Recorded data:

/---

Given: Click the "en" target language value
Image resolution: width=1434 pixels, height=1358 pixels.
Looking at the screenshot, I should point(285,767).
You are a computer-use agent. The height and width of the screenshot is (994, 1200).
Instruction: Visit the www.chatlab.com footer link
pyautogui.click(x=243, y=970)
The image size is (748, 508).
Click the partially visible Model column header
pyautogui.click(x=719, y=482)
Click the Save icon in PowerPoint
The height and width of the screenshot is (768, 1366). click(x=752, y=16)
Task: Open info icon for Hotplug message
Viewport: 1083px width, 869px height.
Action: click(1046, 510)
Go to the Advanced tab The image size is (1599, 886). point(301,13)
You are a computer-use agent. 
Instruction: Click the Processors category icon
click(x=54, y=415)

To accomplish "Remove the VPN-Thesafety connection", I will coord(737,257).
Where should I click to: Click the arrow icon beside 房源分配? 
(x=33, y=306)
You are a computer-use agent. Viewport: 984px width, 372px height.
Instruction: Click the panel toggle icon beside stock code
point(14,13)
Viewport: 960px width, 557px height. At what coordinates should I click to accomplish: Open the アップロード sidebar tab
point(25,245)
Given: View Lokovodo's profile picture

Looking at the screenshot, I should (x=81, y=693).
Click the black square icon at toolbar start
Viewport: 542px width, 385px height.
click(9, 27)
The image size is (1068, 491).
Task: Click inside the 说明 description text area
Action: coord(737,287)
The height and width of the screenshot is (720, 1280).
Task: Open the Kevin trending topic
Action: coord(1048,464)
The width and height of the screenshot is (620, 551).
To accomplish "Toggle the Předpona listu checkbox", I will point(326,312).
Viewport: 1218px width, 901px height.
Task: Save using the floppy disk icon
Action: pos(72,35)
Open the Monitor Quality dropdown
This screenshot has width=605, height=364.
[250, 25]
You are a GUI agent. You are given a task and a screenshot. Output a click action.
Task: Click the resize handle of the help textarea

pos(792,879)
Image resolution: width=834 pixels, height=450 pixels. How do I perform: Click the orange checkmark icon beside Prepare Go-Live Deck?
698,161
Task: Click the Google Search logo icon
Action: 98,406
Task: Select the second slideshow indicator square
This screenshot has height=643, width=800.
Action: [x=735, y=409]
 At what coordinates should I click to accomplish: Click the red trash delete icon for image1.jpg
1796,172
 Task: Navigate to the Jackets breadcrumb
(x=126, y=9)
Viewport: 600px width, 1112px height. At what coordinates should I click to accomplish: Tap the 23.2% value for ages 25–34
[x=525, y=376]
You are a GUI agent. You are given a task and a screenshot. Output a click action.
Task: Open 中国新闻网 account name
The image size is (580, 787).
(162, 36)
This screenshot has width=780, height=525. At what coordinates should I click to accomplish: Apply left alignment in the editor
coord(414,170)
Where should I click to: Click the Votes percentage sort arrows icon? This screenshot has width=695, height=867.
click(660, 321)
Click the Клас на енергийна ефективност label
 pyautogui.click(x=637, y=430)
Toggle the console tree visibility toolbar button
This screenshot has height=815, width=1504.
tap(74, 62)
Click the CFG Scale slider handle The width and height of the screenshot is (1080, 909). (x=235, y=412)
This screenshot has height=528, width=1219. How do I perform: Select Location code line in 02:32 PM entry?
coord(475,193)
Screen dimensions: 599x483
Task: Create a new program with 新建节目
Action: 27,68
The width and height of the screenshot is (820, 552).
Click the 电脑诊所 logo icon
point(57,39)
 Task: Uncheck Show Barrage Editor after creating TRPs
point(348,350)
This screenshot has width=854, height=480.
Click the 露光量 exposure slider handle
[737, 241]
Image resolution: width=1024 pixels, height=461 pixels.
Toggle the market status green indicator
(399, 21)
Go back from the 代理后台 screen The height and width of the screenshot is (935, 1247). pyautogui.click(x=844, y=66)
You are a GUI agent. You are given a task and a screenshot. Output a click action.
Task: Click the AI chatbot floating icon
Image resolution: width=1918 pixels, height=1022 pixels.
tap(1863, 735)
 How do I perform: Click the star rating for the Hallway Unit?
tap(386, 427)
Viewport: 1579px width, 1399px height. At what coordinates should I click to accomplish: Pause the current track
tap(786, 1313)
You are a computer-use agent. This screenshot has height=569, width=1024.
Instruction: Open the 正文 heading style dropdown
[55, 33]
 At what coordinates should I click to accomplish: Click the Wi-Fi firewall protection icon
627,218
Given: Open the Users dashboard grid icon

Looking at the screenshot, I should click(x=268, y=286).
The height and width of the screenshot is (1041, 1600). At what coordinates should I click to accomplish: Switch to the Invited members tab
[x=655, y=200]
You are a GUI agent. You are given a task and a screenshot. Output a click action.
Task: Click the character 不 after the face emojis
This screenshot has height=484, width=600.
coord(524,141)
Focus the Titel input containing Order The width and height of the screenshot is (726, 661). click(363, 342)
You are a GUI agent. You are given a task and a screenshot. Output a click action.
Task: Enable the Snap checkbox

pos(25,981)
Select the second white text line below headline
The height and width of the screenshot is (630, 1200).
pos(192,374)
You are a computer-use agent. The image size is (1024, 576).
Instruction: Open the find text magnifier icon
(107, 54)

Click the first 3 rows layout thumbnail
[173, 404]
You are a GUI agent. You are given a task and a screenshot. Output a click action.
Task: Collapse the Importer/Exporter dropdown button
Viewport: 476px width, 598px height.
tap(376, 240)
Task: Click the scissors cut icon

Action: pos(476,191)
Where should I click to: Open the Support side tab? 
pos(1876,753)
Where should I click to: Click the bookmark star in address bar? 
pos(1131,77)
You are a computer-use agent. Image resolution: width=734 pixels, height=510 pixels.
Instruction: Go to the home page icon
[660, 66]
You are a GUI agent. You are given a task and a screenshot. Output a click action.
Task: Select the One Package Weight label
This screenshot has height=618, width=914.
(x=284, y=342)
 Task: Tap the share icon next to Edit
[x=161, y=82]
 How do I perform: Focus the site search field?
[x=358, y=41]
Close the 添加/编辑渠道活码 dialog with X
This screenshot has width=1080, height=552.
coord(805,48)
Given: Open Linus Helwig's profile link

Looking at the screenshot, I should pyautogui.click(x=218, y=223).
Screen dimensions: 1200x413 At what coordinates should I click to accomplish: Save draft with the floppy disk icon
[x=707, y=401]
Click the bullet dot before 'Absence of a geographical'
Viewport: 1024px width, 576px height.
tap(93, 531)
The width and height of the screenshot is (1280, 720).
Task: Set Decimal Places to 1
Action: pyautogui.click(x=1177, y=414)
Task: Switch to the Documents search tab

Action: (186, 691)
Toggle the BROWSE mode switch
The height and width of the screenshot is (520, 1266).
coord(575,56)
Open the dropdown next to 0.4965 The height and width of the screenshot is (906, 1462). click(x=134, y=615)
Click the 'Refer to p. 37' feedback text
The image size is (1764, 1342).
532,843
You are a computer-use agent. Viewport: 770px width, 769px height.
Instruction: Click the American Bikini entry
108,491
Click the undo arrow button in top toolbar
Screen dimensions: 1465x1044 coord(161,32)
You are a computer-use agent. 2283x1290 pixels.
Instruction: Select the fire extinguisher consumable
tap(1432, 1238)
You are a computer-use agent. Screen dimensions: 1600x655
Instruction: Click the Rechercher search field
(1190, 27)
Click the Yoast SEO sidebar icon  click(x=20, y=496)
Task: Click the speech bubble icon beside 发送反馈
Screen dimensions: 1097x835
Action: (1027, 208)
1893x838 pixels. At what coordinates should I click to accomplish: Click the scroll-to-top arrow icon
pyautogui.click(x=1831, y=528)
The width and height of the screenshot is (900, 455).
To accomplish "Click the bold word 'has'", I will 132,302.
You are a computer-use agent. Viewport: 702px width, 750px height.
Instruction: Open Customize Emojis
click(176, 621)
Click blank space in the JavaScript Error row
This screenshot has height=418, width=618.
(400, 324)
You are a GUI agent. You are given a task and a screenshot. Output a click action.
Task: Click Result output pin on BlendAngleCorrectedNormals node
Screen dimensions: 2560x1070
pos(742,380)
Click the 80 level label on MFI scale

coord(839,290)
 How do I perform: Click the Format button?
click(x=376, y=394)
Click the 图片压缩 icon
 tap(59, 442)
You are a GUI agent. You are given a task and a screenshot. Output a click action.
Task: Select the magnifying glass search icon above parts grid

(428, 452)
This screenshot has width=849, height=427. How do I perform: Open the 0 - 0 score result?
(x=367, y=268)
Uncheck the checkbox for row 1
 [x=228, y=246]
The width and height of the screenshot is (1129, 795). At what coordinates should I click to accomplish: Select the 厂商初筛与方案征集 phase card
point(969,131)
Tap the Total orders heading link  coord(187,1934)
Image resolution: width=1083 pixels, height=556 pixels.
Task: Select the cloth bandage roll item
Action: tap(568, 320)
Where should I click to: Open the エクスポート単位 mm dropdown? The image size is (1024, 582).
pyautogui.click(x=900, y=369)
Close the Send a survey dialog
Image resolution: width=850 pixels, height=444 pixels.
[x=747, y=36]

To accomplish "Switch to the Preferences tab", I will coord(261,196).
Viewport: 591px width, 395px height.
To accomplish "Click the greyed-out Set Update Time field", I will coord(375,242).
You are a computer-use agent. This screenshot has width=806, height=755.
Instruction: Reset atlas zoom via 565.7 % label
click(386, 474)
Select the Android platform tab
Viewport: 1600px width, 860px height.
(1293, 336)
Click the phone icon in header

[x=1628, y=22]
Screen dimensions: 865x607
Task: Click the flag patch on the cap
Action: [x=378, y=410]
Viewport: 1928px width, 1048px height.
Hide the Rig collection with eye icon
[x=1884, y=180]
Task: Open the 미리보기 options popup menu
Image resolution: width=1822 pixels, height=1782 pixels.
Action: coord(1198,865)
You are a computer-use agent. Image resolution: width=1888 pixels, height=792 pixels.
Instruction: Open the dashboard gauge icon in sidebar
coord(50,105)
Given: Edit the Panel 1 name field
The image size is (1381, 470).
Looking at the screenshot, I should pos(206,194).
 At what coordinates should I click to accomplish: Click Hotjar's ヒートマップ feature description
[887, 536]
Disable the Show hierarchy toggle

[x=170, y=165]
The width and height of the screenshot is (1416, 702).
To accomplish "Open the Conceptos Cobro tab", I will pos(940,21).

\---

About this task: Write out the records exactly, starting at the first line and stopping after the line that contains "Click the black square icon at toolbar start".

Response:
Given: Click the "en" target language value
Image resolution: width=1434 pixels, height=1358 pixels.
Looking at the screenshot, I should point(285,767).
You are a computer-use agent. The height and width of the screenshot is (994, 1200).
Instruction: Visit the www.chatlab.com footer link
pyautogui.click(x=243, y=970)
The image size is (748, 508).
Click the partially visible Model column header
pyautogui.click(x=719, y=482)
Click the Save icon in PowerPoint
The height and width of the screenshot is (768, 1366). click(x=752, y=16)
Task: Open info icon for Hotplug message
Viewport: 1083px width, 869px height.
Action: click(1046, 510)
Go to the Advanced tab The image size is (1599, 886). point(301,13)
You are a computer-use agent. 
Instruction: Click the Processors category icon
click(x=54, y=415)

To accomplish "Remove the VPN-Thesafety connection", I will coord(737,257).
Where should I click to: Click the arrow icon beside 房源分配? 
(x=33, y=306)
You are a computer-use agent. Viewport: 984px width, 372px height.
Instruction: Click the panel toggle icon beside stock code
point(14,13)
Viewport: 960px width, 557px height. At what coordinates should I click to accomplish: Open the アップロード sidebar tab
point(25,245)
Given: View Lokovodo's profile picture

Looking at the screenshot, I should (x=81, y=693).
Click the black square icon at toolbar start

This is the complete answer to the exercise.